▶ Texte à analyser
|---|

M. Guy Benarroche.  - Il est regrettable que l'avis de la CNCTR ne soit pas contraignant. Il est primordial de renforcer son contrôle pour le rendre effectif. Compte tenu du caractère attentatoire aux libertés et à la vie privée des pouvoirs donnés aux services, des garanties doivent être apportées.

M. le président.  - Amendement n°19, présenté par Mme Assassi et les membres du groupe communiste républicain citoyen et écologiste.

Alinéa 9

Après le mot :

avis

insérer le mot :

conforme

Mme Éliane Assassi.  - La CNIL recommande que - sauf cas d'urgence absolue - le Premier ministre ne puisse autoriser la mise en oeuvre d'une technique de renseignement après un avis défavorable de la CNCTR.

Le Conseil d'État avait préconisé un contrôle préalable par une autorité indépendante dotée d'un pouvoir d'avis conforme ou une juridiction, et la Cour européenne des droits de l'homme exige que les activités d'interception de masse soient soumises à une autorisation spécifique d'une autorité indépendante.

Mme Agnès Canayer, rapporteur.  - L'amendement 6 est contraire à la position de la commission des lois. L'article 7 est équilibré : avis défavorable.

Avis défavorable également à l'amendement n°3, satisfait, dans l'esprit, par l'article 16. Si le Premier ministre délivre une autorisation contre l'avis de de la CNCTR, le Conseil d'État est immédiatement saisi.

Même avis à l'amendement n°19, pour les mêmes raisons.

Mme Marlène Schiappa, ministre déléguée.  - Il faut préserver l'équilibre du texte qui concilie droit à la vie privée et efficacité opérationnelle : avis défavorable à l'amendement n°6.

Seront soumises à autorisation préalable du Premier ministre délivré après l'avis de la CNCTR, les transmissions de renseignements bruts motivées par une finalité différente de celles ayant justifié la mesure de surveillance ; sont aussi concernés les cas où le service destinataire n'aurait pas pu mettre en oeuvre lui- même la mesure de surveillance.

L'article 7 ne concerne que la transmission d'informations entre services et entre l'administration et les services, pas le principe même de la technique de renseignement : avis défavorable à l'amendement n°19.

Défavorable enfin à l'amendement n°3 : les échanges d'informations entre services échappent au droit européen.

|---|

▶ Action demandée 1
Recopiez, dans le compte rendu du débat, tout le passage allant de "Seront soumises à" jusqu'à "mesure de surveillance.".
▶ Action demandée 2
D'après le compte rendu du débat, pour quelle raison la ministre déléguée émet-elle un avis défavorable à l'amendement n°19 ?
▶ Action demandée 3
Rédigez la suite du compte rendu du débat sur les amendements, à partir de l'endroit où il s'arrête.

Données enregistrées
|---|

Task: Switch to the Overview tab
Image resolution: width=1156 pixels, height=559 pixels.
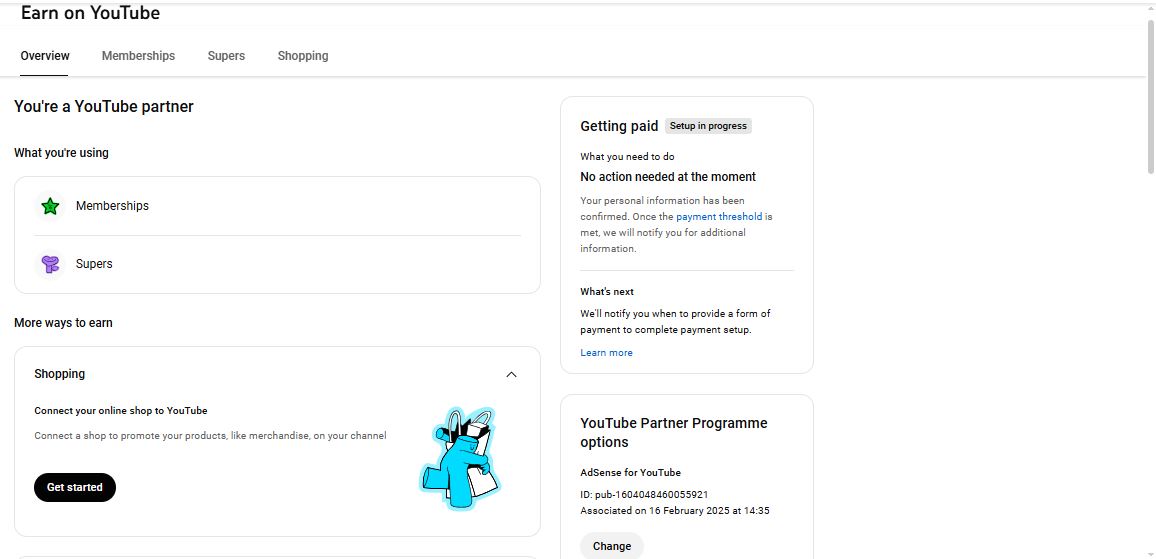Action: click(x=45, y=56)
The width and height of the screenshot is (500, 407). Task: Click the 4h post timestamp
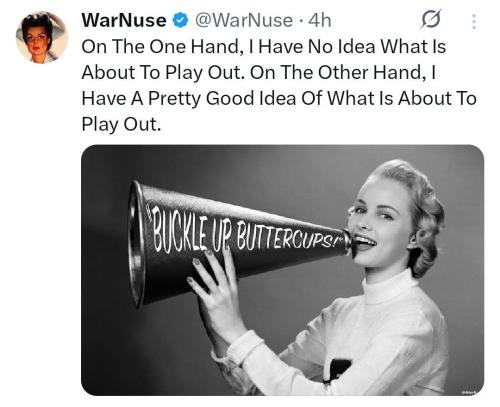[x=320, y=21]
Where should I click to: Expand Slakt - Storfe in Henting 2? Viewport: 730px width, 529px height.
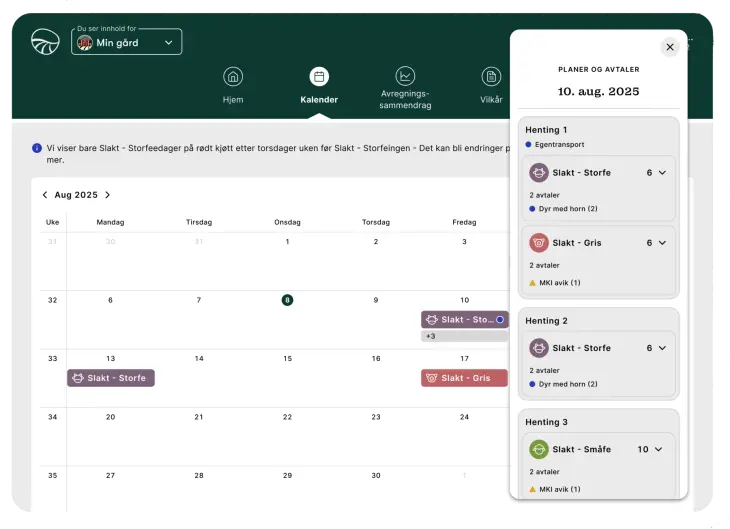(661, 348)
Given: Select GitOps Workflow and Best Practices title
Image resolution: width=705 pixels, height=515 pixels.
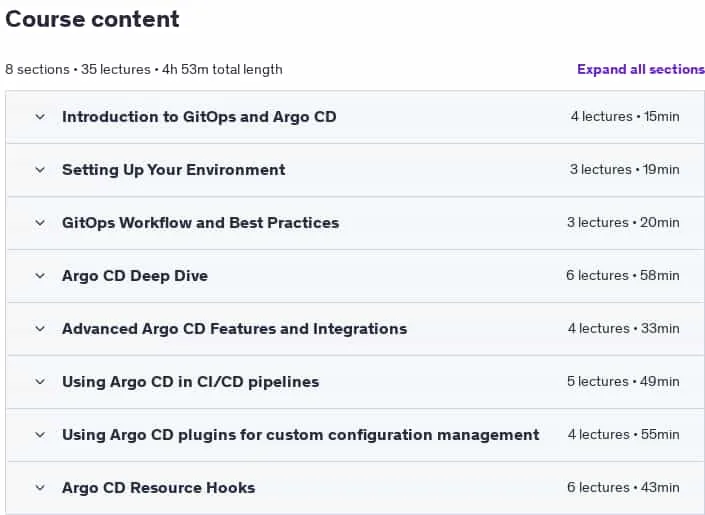Looking at the screenshot, I should click(x=201, y=223).
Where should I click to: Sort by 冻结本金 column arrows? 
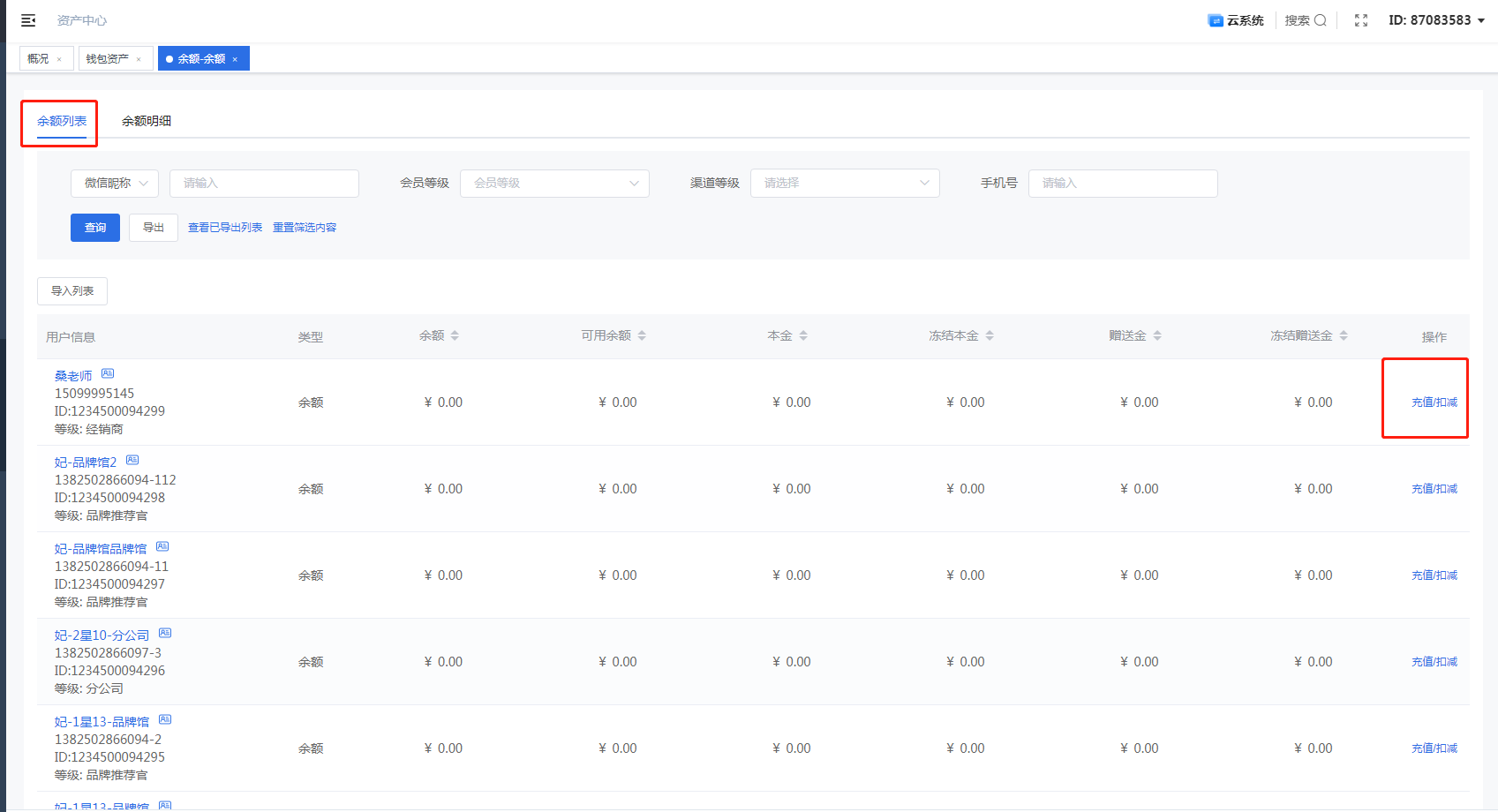[990, 335]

|---|

▶ Zone de réponse 1
Seront soumises à autorisation préalable du Premier ministre délivré après l'avis de la CNCTR, les transmissions de renseignements bruts motivées par une finalité différente de celles ayant justifié la mesure de surveillance ; sont aussi concernés les cas où le service destinataire n'aurait pas pu mettre en oeuvre lui- même la mesure de surveillance.

▶ Zone de réponse 2
Pour la ministre déléguée, l'article 7 ne concerne que la transmission d'informations entre services, et entre l'administration et les services. Il ne porte pas sur le principe même de la technique de renseignement.

▶ Zone de réponse 3
L'amendement n°6 n'est pas adopté non plus que les amendements nos3 et 19.

M. le président.  - Amendement n° 7, présenté par M. Leconte et les membres du groupe Socialiste, Écologiste et Républicain.

Alinéa 32

Compléter cet alinéa par les mots :

et au plus tard dans un délai de six mois

M. Jean-Yves Leconte.  - Les services de renseignement ne sont pas des services d'archives. Ils peuvent avoir besoin d'informations transmises par d'autres administrations, mais ils doivent les utiliser dans un délai court -  sans quoi ils ne sont plus dans leur rôle. Nous proposons de fixer la durée maximale de conservation à six mois.

Mme Agnès Canayer, rapporteur.  - L'article 7 prévoit que les informations transmises le sont sur l'initiative des autorités administratives. Au demeurant, il peut être utile de conserver certaines informations au-delà de six mois, pour la mission de renseignement. Avis défavorable.

Mme Marlène Schiappa, ministre déléguée.  - Avis défavorable.

L'amendement n°7 n'est pas adopté.

M. le président.  - Amendement n°9, présenté par M. Vaugrenard et les membres du groupe Socialiste, Écologiste et Républicain.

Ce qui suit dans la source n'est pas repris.